┌──

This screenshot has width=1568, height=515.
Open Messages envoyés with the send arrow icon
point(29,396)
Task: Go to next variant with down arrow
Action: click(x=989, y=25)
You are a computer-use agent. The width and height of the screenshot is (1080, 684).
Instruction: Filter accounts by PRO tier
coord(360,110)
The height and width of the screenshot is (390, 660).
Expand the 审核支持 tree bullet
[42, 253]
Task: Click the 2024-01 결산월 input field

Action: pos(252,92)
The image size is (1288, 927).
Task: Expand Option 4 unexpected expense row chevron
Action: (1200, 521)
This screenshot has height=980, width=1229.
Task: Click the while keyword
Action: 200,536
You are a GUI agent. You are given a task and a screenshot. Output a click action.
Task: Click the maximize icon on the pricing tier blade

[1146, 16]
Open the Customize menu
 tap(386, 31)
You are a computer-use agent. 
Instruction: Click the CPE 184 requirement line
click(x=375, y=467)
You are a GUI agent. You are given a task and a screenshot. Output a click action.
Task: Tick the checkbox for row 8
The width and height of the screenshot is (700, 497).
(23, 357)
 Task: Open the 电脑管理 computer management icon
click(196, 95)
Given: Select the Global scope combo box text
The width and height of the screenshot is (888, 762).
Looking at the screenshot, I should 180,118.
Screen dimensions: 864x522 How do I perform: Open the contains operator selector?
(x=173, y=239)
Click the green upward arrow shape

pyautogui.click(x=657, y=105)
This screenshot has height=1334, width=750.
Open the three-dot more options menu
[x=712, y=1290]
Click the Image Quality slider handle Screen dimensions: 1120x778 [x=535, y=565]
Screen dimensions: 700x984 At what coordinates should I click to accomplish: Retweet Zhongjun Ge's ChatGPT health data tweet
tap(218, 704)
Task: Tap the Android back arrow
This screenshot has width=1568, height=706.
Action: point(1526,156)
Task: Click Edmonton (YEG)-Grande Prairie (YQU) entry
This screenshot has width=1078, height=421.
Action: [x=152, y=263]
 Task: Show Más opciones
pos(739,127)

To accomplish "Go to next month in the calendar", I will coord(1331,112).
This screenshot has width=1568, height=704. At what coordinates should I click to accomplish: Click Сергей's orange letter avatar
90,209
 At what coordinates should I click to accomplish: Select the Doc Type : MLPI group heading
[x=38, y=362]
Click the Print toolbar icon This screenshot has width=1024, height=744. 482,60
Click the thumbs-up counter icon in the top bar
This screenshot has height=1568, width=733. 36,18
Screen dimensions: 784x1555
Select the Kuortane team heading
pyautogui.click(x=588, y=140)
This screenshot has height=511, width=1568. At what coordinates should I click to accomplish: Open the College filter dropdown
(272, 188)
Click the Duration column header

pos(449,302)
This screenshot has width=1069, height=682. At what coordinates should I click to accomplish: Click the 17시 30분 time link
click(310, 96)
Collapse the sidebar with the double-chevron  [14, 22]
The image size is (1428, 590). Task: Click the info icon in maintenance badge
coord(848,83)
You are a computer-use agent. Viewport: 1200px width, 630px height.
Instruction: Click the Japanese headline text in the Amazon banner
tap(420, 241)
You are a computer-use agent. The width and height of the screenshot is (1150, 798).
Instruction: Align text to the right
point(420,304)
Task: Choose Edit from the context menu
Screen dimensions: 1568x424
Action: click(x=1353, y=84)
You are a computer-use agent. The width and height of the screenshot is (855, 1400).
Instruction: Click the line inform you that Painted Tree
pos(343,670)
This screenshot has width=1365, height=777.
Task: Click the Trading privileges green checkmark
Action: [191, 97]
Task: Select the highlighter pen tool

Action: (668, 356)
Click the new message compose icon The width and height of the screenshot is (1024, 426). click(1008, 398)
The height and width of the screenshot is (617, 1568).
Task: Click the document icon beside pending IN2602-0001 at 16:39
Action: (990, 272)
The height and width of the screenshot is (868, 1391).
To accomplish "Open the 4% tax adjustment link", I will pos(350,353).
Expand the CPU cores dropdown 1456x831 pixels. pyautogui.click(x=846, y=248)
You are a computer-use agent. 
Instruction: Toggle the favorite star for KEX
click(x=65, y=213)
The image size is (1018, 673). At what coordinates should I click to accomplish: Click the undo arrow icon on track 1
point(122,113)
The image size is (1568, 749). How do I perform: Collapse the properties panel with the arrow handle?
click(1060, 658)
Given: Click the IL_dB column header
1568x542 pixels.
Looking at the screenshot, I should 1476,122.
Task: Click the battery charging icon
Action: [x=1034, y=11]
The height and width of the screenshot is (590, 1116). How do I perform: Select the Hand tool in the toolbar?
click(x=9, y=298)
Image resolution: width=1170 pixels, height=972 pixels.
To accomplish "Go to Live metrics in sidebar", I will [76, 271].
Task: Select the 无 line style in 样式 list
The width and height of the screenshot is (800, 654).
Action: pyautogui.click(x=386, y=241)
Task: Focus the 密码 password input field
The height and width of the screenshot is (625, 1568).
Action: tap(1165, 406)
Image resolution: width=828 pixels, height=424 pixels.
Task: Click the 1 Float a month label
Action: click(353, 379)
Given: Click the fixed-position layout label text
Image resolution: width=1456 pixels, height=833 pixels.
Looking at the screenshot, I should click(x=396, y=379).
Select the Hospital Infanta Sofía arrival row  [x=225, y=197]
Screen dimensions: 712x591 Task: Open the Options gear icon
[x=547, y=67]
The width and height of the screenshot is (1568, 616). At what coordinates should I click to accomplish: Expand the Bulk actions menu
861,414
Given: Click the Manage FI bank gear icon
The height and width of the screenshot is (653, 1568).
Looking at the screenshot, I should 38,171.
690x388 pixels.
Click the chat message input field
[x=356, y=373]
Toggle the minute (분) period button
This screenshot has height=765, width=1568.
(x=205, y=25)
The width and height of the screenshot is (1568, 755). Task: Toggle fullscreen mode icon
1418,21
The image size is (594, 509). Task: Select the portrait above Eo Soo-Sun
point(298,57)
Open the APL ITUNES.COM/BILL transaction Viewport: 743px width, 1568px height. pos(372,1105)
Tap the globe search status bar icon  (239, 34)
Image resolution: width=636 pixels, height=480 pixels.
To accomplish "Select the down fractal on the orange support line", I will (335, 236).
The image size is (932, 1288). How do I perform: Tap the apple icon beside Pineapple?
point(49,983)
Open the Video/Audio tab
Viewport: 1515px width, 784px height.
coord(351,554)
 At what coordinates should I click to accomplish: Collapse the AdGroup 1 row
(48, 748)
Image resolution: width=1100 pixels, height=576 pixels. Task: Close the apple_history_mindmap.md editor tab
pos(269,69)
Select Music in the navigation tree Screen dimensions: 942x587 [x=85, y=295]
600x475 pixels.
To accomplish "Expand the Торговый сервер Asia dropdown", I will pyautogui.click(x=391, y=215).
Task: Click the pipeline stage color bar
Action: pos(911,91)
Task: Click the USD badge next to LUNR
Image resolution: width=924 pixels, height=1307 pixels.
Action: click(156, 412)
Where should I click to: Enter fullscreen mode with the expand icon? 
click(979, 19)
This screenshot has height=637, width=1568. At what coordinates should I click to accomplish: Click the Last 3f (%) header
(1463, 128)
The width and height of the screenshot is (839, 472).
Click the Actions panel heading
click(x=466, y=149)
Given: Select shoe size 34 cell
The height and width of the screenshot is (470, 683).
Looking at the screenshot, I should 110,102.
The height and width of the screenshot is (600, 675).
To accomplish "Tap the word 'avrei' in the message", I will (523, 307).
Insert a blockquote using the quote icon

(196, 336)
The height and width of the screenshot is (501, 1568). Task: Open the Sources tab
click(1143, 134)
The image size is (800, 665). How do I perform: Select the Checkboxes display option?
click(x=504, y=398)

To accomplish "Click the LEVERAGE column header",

└──

Tally up the lines holding the word "sidebar" in the data above, and answer with that figure only.

### Output of the task
2